Attorney General Ken Paxton asked Trump administration to take back some of Harris County’s COVID-19 relief money
Texas Attorney General Ken Paxton in May urged the Trump administration to rescind millions of dollars in COVID-19 relief funds that Harris County planned to use for mail-in ballots, as Republican state leaders and Democratic local officials were sparring over whether and how to expand voting options during the pandemic.
In a May 21 letter, Paxton alerted Treasury Secretary Steven Mnuchin of Harris County’s “stated intent to use federal funding in violation of state law,” and asked him to “seek return of any amounts improperly spent on efforts to promote illegal mail-in voting.”
“Without implementing adequate protections against unlawful abuse of mail-in ballots, the Department could be cast in a position of involuntarily facilitating election fraud,” Paxton wrote. The letter was obtained and published this week by watchdog group Citizens for Responsibility and Ethics in Washington.

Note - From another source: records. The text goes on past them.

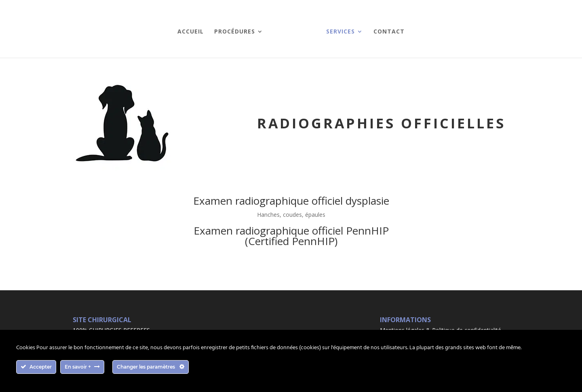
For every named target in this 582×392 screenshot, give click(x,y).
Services (340, 32)
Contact (389, 32)
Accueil (190, 32)
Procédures (234, 32)
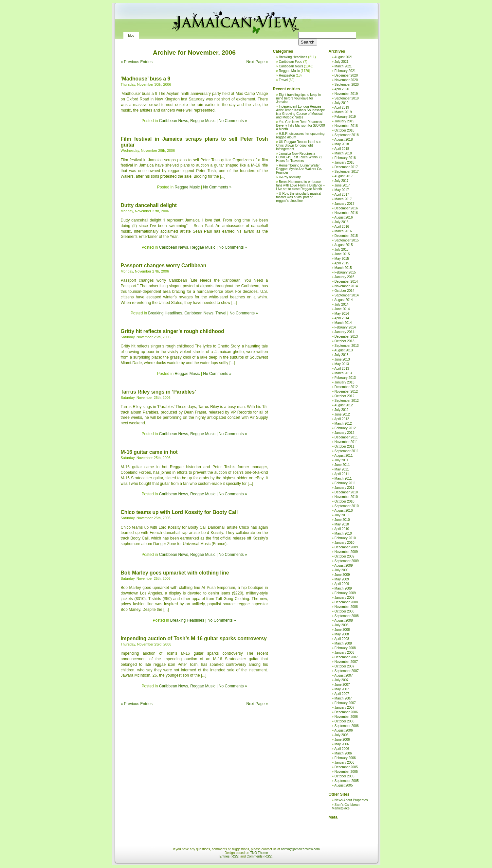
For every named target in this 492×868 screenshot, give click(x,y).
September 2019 (347, 98)
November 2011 (346, 442)
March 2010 (343, 533)
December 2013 (346, 336)
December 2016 (346, 208)
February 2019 (345, 117)
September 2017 (347, 172)
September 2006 (347, 726)
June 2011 (342, 465)
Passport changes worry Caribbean (164, 265)
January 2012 (344, 433)
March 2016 (343, 231)
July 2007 (342, 680)
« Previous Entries (137, 62)
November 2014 (346, 286)
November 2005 (346, 771)
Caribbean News (174, 121)
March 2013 (343, 373)
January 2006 (344, 762)
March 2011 (343, 478)
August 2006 (343, 730)
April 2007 (342, 694)
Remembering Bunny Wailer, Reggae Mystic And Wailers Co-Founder (299, 169)
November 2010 (346, 497)
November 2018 (346, 126)
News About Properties (351, 800)
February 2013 (345, 378)
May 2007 (342, 689)
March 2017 (343, 199)
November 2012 (346, 391)
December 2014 (346, 281)
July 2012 (342, 410)
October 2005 (344, 776)
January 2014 (344, 332)
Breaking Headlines (165, 313)
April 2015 (342, 263)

Experts say there is no evidence that mail-in ballots allow for widespread voter fraud, but Texas Republicans have long relied on that claim to justify keeping Texas’ mail-in balloting among the most restrictive systems in the country. Texans must be over 65, out of their home county, confined in jail but otherwise eligible or cite a disability in order to qualify for a mail-in ballot. Texas was one of just a few states that did not allow for no-excuse absentee voting this year during the coronavirus pandemic. After conducting a review, Harris County officials recently announced that the election this year was fair and secure.
Harris County Judge Lina Hidalgo slammed Paxton for working to take essential federal dollars from the state’s largest city.
“Taking emergency relief funds from the people of Harris County would have knocked the floor out of our citizens’ ability to vote safely during a pandemic and an important national election,” said Hidalgo, a Democrat. “This attempt to cut off emergency federal funding for fellow Texans is indefensible.”
Houston, the state’s largest city and a critical Democratic stronghold within the red state, became the center of partisan battles over voting options during the pandemic after the Harris County Commissioners Court voted to spend tens of millions of dollars — more than ever before — to make voting easier and safer during the pandemic. Many of those efforts were backed by federal dollars doled out through the Coronavirus Aid, Relief, and Economic Security Act.
Texas Republicans, with Paxton sometimes leading the charge, challenged a number of Harris County’s attempts to expand voting options, including suing local officials there to prevent them from sending applications for mail-in ballots to the county’s 2.4 million registered voters. The question over expanding access to mail-in ballots was a particularly partisan flashpoint. The all-Republican Texas Supreme Court ruled that voters could consider their own personal health circumstances, along with their vulnerability to COVID-19, to determine whether they had a disability that would qualify them for an absentee ballot under state law.
Spokespeople for the Department of the Treasury did not immediately respond to questions about whether they followed Paxton’s exhortation to vet Harris County’s spending plan.
Hidalgo also criticized Paxton for not being open about his attempt to sap funding from the state’s biggest Democratic stronghold. He did not announce the letter at the time it was sent.
“To do so in secret is truly a shame and I’m relieved this is now out in the open,” Hidalgo said.
Asked why the attorney general’s office never publicized the letter, a spokesperson, Kayleigh Date, said only that the letter “speaks for itself.”